▶ _TASK DIRECTIONS_: Please state which LE8 component scored the lowest across all three groups in the text on cardiovascular health during the menopausal transition.

▶ _TEXT PROVIDED_:
━━━━

Cardiovascular Health During the Menopausal Transition

A recent study compared premenopausal, perimenopausal, and postmenopausal women’s cardiovascular health. Perimenopausal women had about twice the odds of having a poor overall score when compared with premenopausal women, after adjusting for age [1].

Menopausal health decline

The menopausal transition, and the associated changes in hormonal levels, especially declining estrogen levels, mark not only the cessation of reproduction but also a general decline in physical and psychosocial health, including a decline in cardiovascular health [2].

In this recent study, the authors focused on changes in women’s cardiovascular health as they go through the menopausal transition. As an indicator of cardiovascular health, they used the American Heart Association’s Life’s Essential 8 (LE8) score across the fertile period (premenopausal stage), the transition stage when menstrual cycles are irregular and hormonal levels fluctuate (perimenopausal stage), and the postmenopausal stage. LE8 is a composite score, ranging from 0 to 100, of eight components that represent various cardiometabolic health-related factors. It includes four self-reported health behaviors (physical activity, diet, smoking status, and sleep duration) and four health factors (blood pressure, blood lipid levels, blood glucose levels, and body mass index [BMI]).

The researchers analyzed data from 9,248 females, aged 18 to 80, who were not pregnant or breastfeeding and who did not have prior cardiovascular disease. This data originated from the National Health and Nutritional Examination Survey cycles 2007 to 2020.

The overall LE8 score worsened, from 72.2 in premenopausal women to 67.3 in perimenopausal women to 64.0 in postmenopausal women, reflecting the effects of chronological and ovarian aging. The diet component scored the lowest, and sleep the highest, across all three groups.

The window of opportunity

An analysis of the results pointed out that perimenopausal women were roughly twice as likely to have a poor LE8 score as premenopausal women were, after adjusting for age. Perimenopausal women had 76% higher chances of poor blood lipid scores and 83% higher chances of poor blood sugar compared to premenopausal women. The same analysis showed that, for postmenopausal women, the likelihood of overall poor LE8 scores appeared to be higher than for premenopausal women, but these results were not statistically significant.

“Our analysis highlights that perimenopause, women’s reproductive transition period to menopause, is the critical time when the increase in cardiovascular risk seems magnified. When we compared women’s LE8 scores to the premenopausal baseline, the perimenopausal group was the first to show a significant jump in the odds of having low heart health,” said Amrita Nayak, M.D., lead author of the study and a research fellow in the division of cardiovascular disease at the University of Alabama at Birmingham.

While perimenopause marks a decline in female cardiometabolic health, it is also an opportunity to intervene. The authors suggest early monitoring of metabolic components to identify cardiometabolic risks and implementing interventions that can reduce the risk of cardiometabolic disease.

━━━━

▶ _RAW DATA_:
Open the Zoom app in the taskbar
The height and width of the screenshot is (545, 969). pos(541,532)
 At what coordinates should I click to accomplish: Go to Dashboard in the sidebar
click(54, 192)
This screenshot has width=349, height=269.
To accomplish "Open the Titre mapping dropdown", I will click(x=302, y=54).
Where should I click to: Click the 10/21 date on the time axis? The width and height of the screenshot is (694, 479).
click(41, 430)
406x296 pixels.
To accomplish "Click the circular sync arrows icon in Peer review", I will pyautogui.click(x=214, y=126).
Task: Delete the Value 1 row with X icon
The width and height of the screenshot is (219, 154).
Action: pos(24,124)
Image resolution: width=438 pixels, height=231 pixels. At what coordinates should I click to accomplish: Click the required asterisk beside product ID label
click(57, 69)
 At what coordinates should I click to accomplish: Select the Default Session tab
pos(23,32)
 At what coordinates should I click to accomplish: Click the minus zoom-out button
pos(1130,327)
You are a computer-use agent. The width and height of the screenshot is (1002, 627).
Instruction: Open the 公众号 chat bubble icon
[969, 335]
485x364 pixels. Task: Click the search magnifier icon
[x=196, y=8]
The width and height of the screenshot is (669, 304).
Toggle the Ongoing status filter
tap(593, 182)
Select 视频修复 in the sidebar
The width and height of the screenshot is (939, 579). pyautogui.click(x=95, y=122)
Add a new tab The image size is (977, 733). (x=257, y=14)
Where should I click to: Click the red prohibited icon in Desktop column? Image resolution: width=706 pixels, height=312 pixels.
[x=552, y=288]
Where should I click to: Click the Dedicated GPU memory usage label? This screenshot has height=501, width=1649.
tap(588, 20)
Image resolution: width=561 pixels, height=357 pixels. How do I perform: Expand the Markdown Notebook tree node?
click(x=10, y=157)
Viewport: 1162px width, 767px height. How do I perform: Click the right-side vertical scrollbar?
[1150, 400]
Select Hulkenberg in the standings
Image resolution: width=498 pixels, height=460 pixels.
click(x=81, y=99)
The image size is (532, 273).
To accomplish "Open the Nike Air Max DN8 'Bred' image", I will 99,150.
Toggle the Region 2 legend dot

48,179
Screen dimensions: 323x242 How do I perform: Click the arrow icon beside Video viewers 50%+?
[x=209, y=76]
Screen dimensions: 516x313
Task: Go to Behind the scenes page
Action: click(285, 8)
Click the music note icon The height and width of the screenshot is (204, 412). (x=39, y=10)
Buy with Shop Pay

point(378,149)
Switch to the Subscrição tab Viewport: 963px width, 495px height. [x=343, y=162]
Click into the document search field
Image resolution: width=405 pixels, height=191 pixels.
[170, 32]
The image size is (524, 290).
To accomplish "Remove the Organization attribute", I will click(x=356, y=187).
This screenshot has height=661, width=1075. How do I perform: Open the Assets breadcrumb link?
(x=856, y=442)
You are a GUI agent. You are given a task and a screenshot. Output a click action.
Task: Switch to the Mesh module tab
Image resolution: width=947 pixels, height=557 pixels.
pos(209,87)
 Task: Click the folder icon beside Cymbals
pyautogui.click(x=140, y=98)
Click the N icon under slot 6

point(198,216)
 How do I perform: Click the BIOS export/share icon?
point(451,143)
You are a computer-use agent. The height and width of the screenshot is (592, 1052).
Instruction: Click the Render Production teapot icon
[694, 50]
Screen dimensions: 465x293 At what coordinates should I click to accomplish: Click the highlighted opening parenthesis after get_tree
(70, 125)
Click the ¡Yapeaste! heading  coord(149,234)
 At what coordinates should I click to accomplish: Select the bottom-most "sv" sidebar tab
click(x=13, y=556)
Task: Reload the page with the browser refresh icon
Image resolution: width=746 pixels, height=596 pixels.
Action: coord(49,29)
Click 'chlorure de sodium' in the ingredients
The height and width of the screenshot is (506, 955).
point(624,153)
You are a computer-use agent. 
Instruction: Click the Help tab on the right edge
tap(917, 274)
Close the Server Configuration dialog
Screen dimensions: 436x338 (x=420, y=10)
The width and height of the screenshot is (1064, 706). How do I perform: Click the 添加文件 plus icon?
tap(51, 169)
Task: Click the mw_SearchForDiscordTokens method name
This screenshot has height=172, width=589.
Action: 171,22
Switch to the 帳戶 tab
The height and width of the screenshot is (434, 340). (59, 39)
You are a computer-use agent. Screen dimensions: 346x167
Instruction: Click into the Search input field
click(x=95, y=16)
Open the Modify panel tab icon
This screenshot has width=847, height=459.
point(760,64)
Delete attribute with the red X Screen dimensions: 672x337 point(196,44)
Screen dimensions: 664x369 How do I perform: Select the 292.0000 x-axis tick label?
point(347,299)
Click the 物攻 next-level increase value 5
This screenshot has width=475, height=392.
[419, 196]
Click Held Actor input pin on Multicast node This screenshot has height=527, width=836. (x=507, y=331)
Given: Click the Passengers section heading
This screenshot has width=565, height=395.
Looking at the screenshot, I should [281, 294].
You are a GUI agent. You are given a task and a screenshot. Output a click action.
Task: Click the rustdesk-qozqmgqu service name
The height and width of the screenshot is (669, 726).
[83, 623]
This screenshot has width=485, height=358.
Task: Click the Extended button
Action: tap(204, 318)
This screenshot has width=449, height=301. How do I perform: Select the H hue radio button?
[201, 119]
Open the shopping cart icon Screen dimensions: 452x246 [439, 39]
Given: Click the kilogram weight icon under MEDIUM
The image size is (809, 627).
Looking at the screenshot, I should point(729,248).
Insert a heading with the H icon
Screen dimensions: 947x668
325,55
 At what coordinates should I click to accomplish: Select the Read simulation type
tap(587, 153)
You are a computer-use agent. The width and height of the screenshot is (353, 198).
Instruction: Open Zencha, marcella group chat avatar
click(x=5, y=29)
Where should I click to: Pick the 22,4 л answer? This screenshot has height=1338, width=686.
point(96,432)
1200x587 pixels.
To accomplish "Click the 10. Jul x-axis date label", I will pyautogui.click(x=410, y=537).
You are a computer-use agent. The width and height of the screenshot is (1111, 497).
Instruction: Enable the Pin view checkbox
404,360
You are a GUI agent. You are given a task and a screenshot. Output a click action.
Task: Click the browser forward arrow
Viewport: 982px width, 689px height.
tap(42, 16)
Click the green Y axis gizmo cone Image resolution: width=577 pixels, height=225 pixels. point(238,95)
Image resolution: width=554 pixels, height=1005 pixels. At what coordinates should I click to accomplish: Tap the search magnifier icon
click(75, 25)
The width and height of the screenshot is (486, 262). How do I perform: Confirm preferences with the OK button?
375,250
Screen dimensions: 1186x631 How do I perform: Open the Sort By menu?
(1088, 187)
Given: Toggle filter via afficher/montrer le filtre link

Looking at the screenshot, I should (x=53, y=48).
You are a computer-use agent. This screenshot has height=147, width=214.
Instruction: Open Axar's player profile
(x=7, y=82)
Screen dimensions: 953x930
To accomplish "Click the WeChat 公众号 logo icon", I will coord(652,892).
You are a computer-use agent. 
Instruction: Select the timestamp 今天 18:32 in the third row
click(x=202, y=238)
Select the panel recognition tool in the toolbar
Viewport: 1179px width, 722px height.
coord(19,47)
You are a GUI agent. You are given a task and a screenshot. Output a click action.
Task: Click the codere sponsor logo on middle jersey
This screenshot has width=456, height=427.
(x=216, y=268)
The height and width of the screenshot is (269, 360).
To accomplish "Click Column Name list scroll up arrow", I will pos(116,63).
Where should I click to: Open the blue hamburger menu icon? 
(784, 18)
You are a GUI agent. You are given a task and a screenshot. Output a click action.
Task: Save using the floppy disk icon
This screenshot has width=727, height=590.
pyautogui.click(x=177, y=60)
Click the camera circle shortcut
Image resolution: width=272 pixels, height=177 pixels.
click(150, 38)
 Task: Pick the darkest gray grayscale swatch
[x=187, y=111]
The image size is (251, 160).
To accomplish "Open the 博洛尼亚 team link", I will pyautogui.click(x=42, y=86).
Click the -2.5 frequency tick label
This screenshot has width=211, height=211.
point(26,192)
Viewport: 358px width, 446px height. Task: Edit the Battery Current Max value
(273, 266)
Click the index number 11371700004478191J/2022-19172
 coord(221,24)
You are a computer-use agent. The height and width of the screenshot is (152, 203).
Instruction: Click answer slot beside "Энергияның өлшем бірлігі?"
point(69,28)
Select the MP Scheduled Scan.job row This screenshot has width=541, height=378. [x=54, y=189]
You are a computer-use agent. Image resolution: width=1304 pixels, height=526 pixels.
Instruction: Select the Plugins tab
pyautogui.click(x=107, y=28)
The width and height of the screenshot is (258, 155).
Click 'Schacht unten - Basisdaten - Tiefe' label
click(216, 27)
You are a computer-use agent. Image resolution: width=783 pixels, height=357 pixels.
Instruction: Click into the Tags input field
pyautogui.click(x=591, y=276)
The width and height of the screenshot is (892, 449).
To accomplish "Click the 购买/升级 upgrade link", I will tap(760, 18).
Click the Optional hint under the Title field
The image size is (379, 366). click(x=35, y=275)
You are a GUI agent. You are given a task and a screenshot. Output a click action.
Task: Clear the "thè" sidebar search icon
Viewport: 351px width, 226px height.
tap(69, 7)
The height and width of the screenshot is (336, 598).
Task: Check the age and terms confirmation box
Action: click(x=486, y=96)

━━━━

▶ _SOLUTION_: The diet component scored the lowest.